KKL-JNF has been involved in developing the Ramot Menashe Biosphere Reserve from its very beginning. The biosphere reserve includes KKL-JNF’s Ramot Menashe Park (21,000 acres, 8400 ha), which has been managed according to sustainable principles even before the reserve was officially recognized, as well as several KKL-JNF forests (Mishmar HaEmek, En HaShofet, HaZorea, Dalia, Gal’ed, Megiddo and Oz). The park is now part of the buffer areas of the newly declared biosphere reserve.

 

KKL-JNF forests in the region are also part of the buffer area, fulfilling their role by providing a venue for recreation that serves the public visiting the core areas in the reserve and protecting the sensitive core area from the more intensive human activity characteristic of the settled transition areas. Moreover, KKL-JNF’s policy of developing attractions suited to the requirements of people with special needs and enhancing accessibility, is in line with social sustainable development.

 

Photo: Eyal Bartuv, KKL-JNF Jerusalem

 

Over the years our friends worldwide have donated generously to the development of projects within what is today a biosphere reserve. These projects enhance tourism and recreation, one of the mainstays of the economy in biosphere reserves, and include recreation and picnic areas, bicycle trails, seating corners, scenic lookouts, entrance development, developing and preserving the Nahal HaShofet banks, and improving accessibility for people with disabilities.

 

KKL-JNF Projects in the Ramot Menashe Biosphere Reserve (Existing and Planned)

 

  • Yokne’am Promenade – stage 1 – an accessible promenade between the town and the forest, with recreational installations for family leisure along the way. The project will include rehabilitation and restoration of neglected sites on the forest edge.

 

  • Senin River Bicycle Trail – a 15-kilometer route connecting the town of Upper Yokne'am to the KKL-JNF Ramot Menashe Biosphere Park along Senin River. The trail crosses a variety of landscapes, flower concentrations, heritage, archaeological and recreation sites in the forest and was contributed by JNF Switzerland.

 

  • A wheelchair-accessible trail was developed in HaShofet River that allows everyone to enjoy the sight of flowing water from observation terraces and wooden footbridges.

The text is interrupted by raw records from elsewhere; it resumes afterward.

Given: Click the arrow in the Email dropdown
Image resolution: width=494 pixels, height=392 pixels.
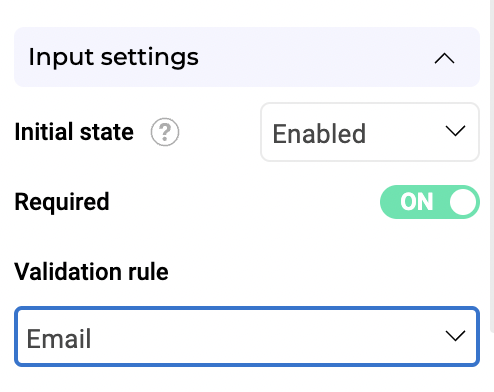Looking at the screenshot, I should 455,336.
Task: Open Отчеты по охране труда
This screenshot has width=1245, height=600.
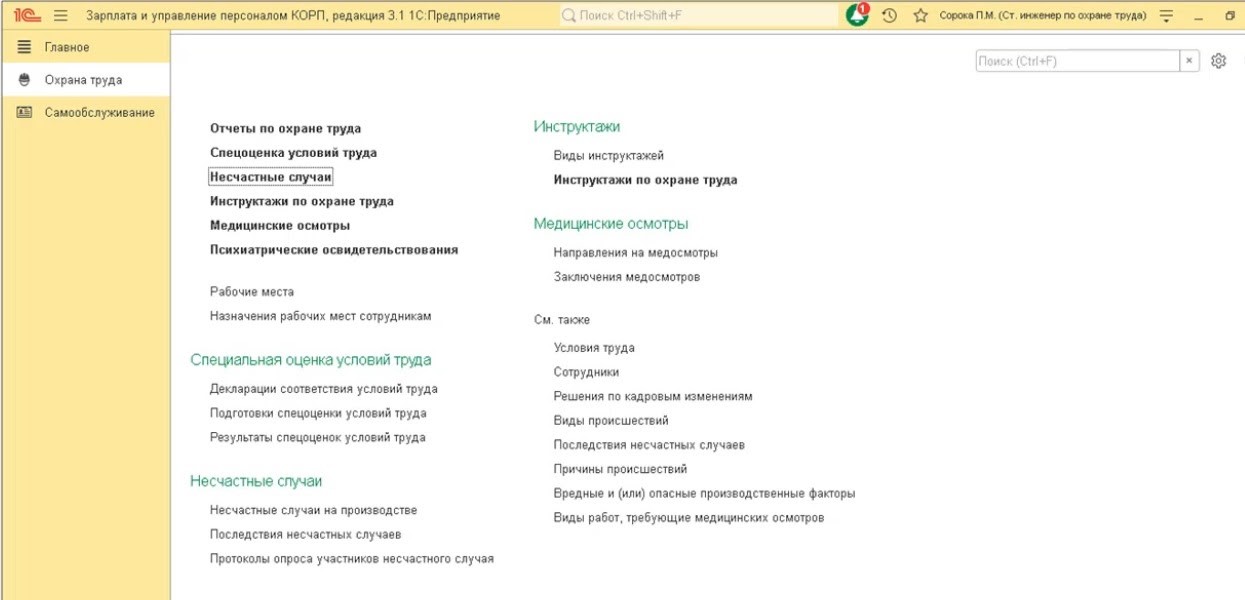Action: click(x=285, y=128)
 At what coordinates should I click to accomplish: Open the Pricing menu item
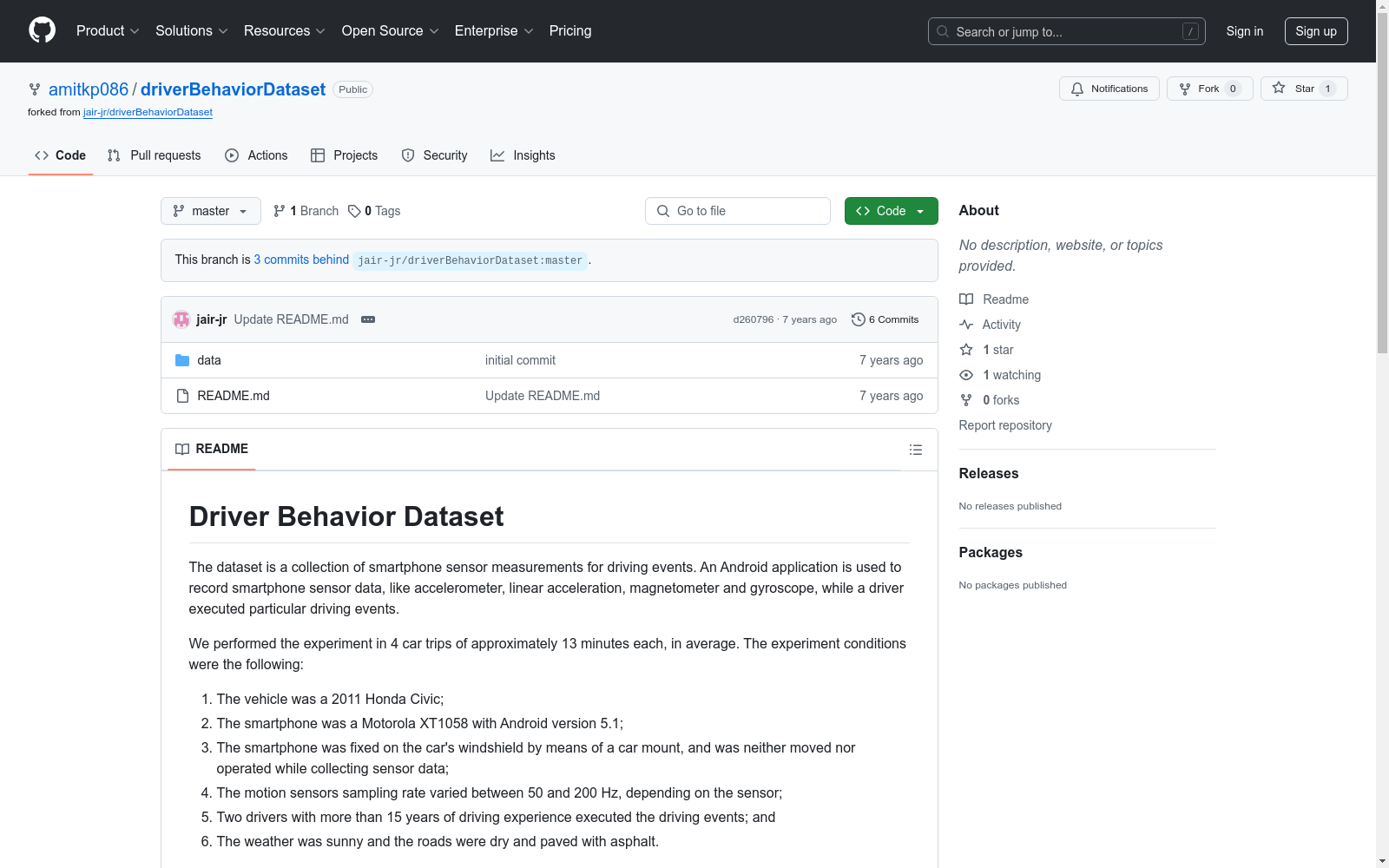pyautogui.click(x=569, y=31)
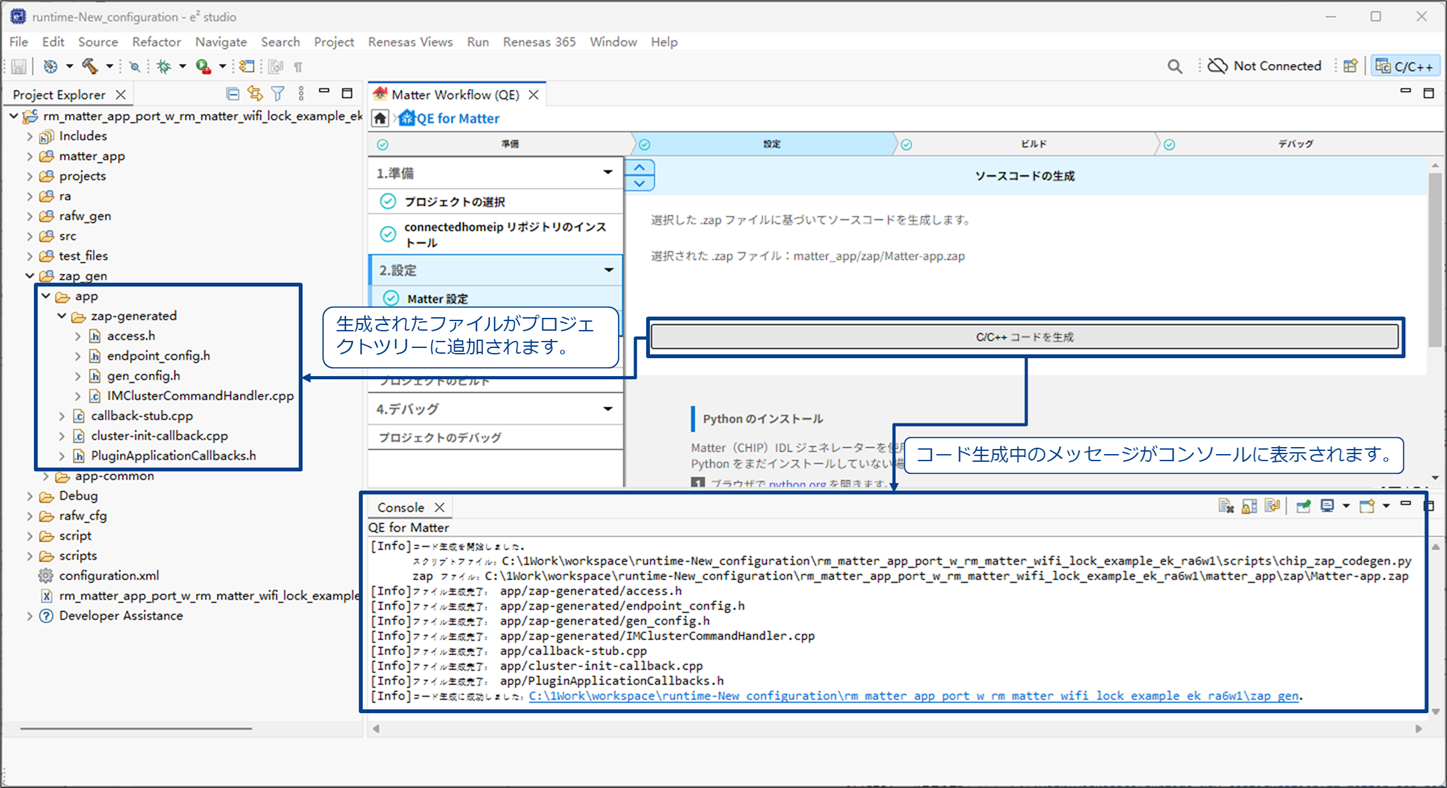Toggle Scroll Lock in the Console toolbar

(1249, 507)
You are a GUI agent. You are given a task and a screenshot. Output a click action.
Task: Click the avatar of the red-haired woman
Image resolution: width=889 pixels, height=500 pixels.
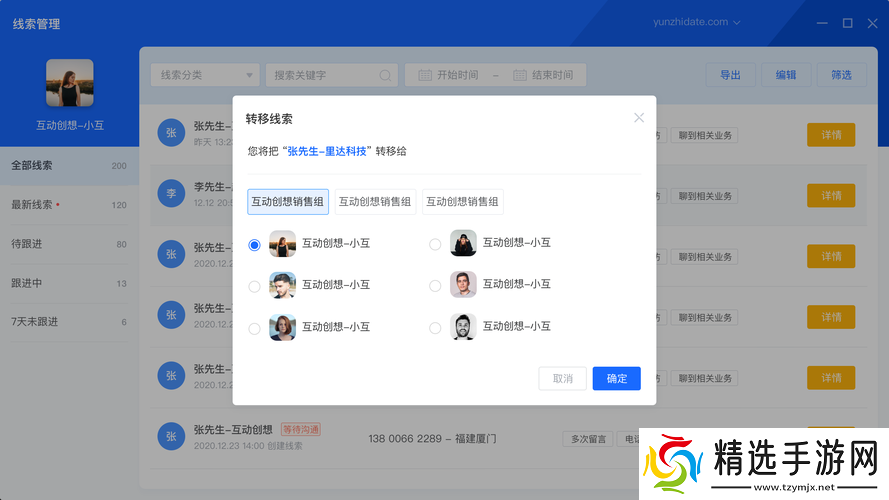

The project was donated by JNF USA. 

 

  • A variety of recreation and picnic areas have been developed in the HaZorea (USA and Israel) and Gal’ed (Israel) forests and along Gahar River (Australia).

 

  • Emek HaShalom projects: Chain-bucket well restoration, an educational project contributed by JNF USA; Constructed wetland for wastewater purification; Educational botanical trail.

 

  • The bicycle trail around Gahar River – one of the major routes in the park, was donated by KKL Israel. 

 

  • The Ochberg Scenic Lookout – in memory of Isaac Ochberg who redeemed lands in the area and saved orphans in the Holocaust; the site overlooks cultivated fields, forests and communities in the biosphere reserve. 

 

  • Bicycle and Walking Trail – a new trail being developed with the Megiddo Regional Council, allowing residents and visitors to enjoy a trek, on bicycle or on foot, through the varied natural and agricultural scenery and meet people from diverse communities. The trail will include a number of leisure and activity sites. 

 

  • Mishmar River Bicycle Trail – crosses forested areas and passes along scenic lookouts, donated by KKL Israel.

 

  • A site for youth activity at the central memorial for kibbutz members who fell in the defense of the country, donated by KKL Israel; the site overlooks the Yizre’el Valley.

 

  • Bet Ras Scenic Lookout – wheelchair-accessible and providing a panoramic view of the park and the valley below; will be developed on a hill with archaeological remains.

 

  • The Main Park Road – 27 kilometers long, crossing diverse landscape units in the park: forests and streams, open areas and cultivated fields. 

 

  • Cyclamen Hill Trail – a 1.8-km long trail developed to protect this beautiful concentration of flowers. At the bottom of the hill there will be a plaza with benches and explanatory signs and an accessible photography point about 100 meters away.

 

  • Cyclamen Hill Picnic Area – developed near the park’s Cyclamen Hill, which blooms in beautiful shades of pink in winter, attracting thousands of visitors annually. Donated by KKL Israel.